**Directions for this task:** The required result is an exact copy of every line from the one with "Screen dimensions: 640x410" through the last line below, with the pictures left out.

====== Supplied entries ======

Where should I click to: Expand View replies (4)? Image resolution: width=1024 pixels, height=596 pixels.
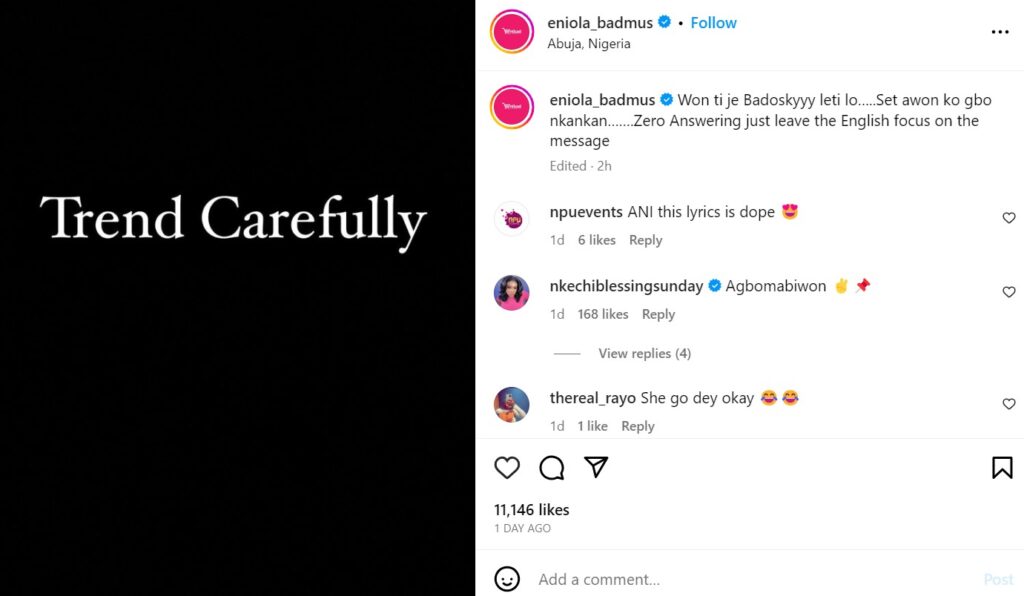644,353
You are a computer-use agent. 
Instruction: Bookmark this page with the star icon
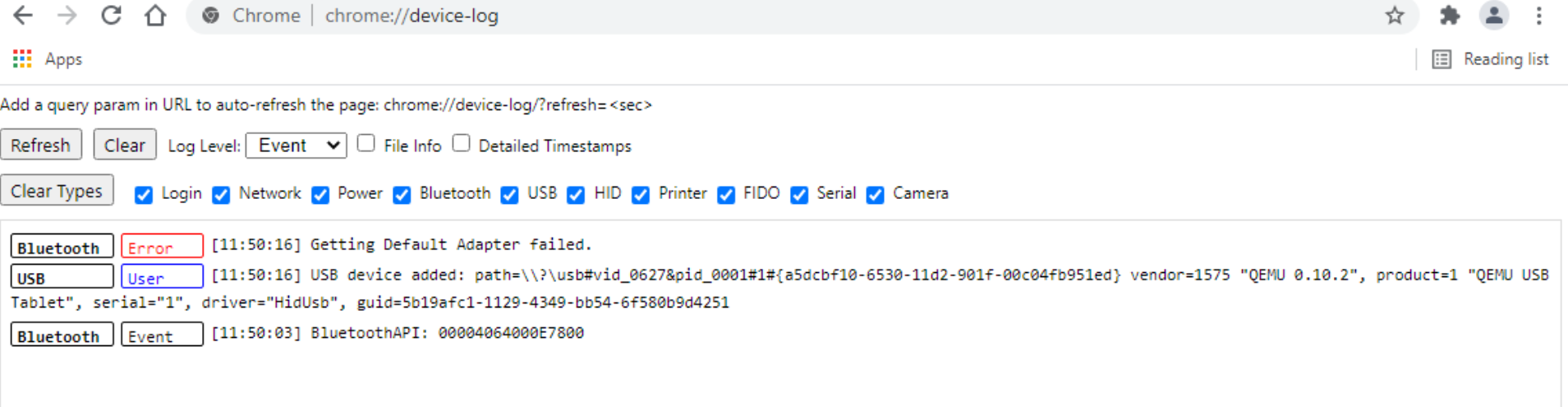(x=1394, y=16)
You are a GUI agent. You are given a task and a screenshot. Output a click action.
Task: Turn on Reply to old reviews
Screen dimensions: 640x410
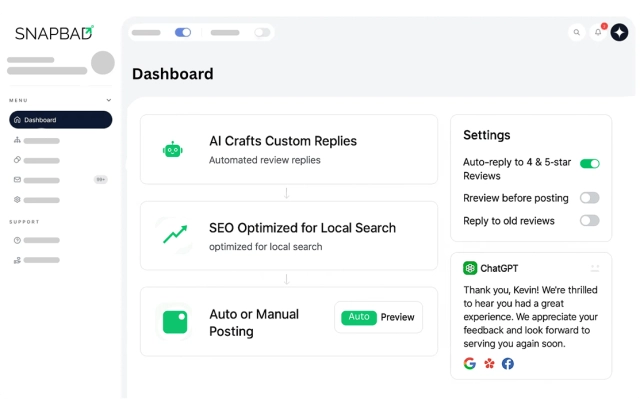[589, 220]
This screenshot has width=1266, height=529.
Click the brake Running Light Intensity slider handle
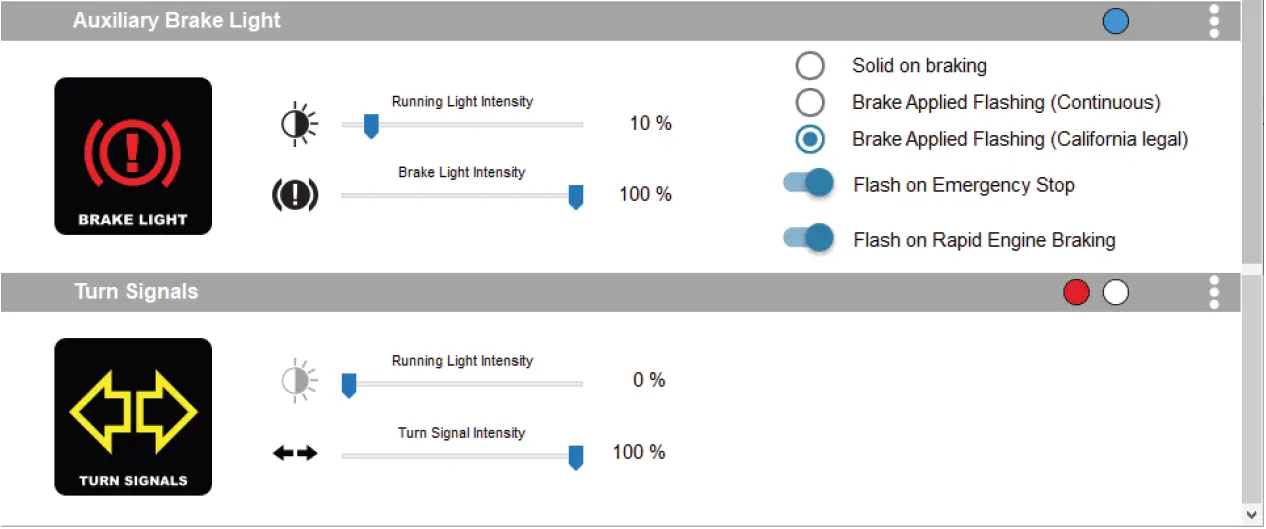(370, 126)
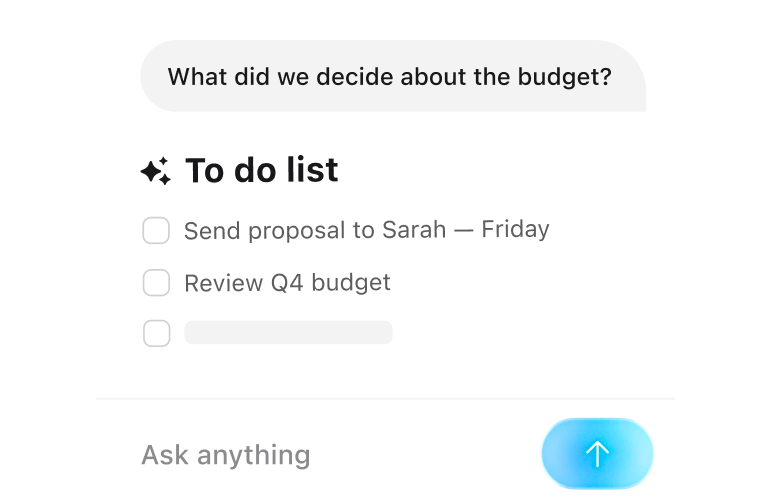The height and width of the screenshot is (498, 778).
Task: Click the To do list heading
Action: 261,170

======

**Response to the task:**
Screen dimensions: 640x410
[589, 220]
This screenshot has width=1266, height=529.
Click the brake Running Light Intensity slider handle
(370, 126)
The height and width of the screenshot is (498, 778).
Task: Click the To do list heading
Action: 261,170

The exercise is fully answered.